In the data below, how many lines include the string "agent"? Give only the number.

### DATA TO PROCESS

◇ ◇ ◇ ◇

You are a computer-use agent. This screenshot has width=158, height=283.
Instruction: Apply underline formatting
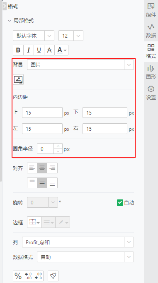pos(39,50)

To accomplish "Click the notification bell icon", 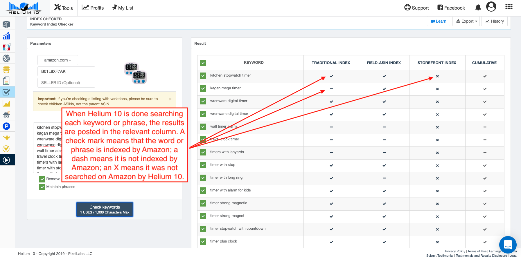I will 478,8.
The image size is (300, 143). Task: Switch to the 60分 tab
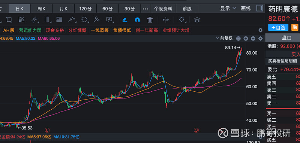point(108,9)
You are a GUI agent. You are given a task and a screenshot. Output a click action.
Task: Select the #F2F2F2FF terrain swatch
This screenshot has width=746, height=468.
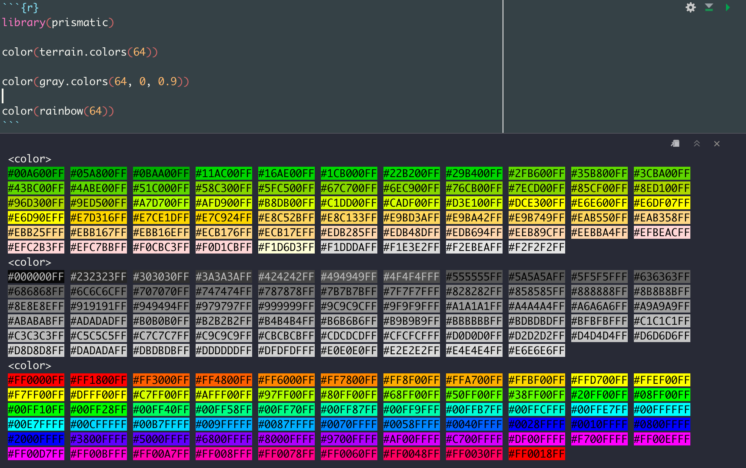tap(536, 247)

◇ ◇ ◇ ◇

### SOLVED PROBLEM
2